# [Excerpted passage]

[start]

How Effective is Monetary Policy for Fighting Inflation? A Memoir

Do I detect increasing uncertainty as to the effectiveness of monetary policy to deal with inflation? It may be helpful for an understanding what is going, to recount the conventional wisdom before ‘monetarism’; that term was coined in 1968 so I was there before it and recall some of the debate leading up to it. (To keep this to a reasonable length I have simplified both some of my subtleties and those of others. In particular it does not cover types of inflation triggers – in the early days they were classifieds as ‘cost-push’ and ‘demand-pull’.)

Before Monetarism

When I was an undergraduate, the theory of money was more British based. (Almost as an aside, that means I watched the switch over to an American framework, which may explain why I am more alert than some to the aspects of monetarism which arise out of the particularities of US institutional arrangements.) The Radcliffe Committee, which had reported only a few years earlier, was influential.

It, and other such considerations, led one to be pessimistic about defining monetary stock in a rigorous way for analytical and policy purposes. The ‘M’ in the conventional Econ101 was useful for teaching purposes but which of a host of measures – M0, M1, M2, M3, DCE …. – it refers to was unclear. One interpretation of Goodhart’s law is that any monetary stock measure doesn’t work.

The Demand for Money Equation (DFME)

At the heart of the debate at the time was whether there was a demand for money equation (or to what extent it was stable). I recall an argument in the early 1960s in which Friedman claimed that the demand for money was independent of interest rates and someone else (alas I have forgotten his name) showed it was not.

Econometricians were able to get reasonable DFMEs – after all there were plenty of independent variables to choose from. But they proved not to be very reliable forecasters. Try another independent variable and indeed dependent variables such as the multitude of price indices and income measures, while fiddling around with the time response structure adds to opportunities to torture the data until it confessed; another trick is choice of estimation period.

[end]

# [Collected data]

[start]

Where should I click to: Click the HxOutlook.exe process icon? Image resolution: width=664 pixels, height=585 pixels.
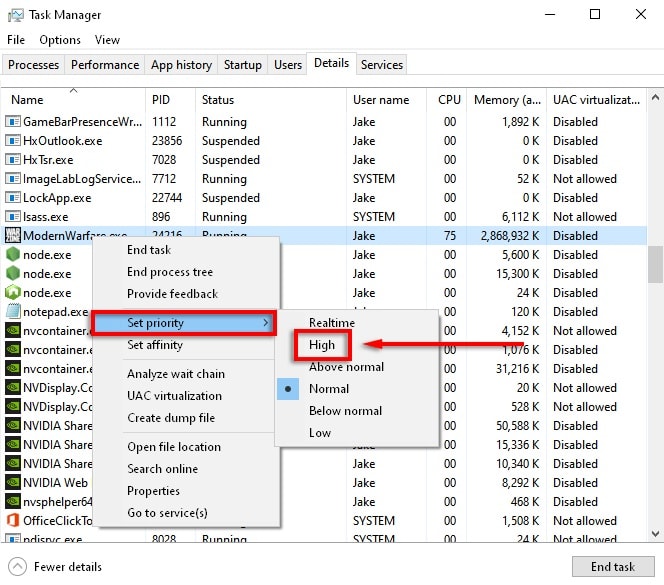tap(13, 141)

[end]

Repeat word for word the stretch of the monetary policy memoir that starts with the words "When I was an" and runs through "Money Equation (DFME)".

When I was an undergraduate, the theory of money was more British based. (Almost as an aside, that means I watched the switch over to an American framework, which may explain why I am more alert than some to the aspects of monetarism which arise out of the particularities of US institutional arrangements.) The Radcliffe Committee, which had reported only a few years earlier, was influential.

It, and other such considerations, led one to be pessimistic about defining monetary stock in a rigorous way for analytical and policy purposes. The ‘M’ in the conventional Econ101 was useful for teaching purposes but which of a host of measures – M0, M1, M2, M3, DCE …. – it refers to was unclear. One interpretation of Goodhart’s law is that any monetary stock measure doesn’t work.

The Demand for Money Equation (DFME)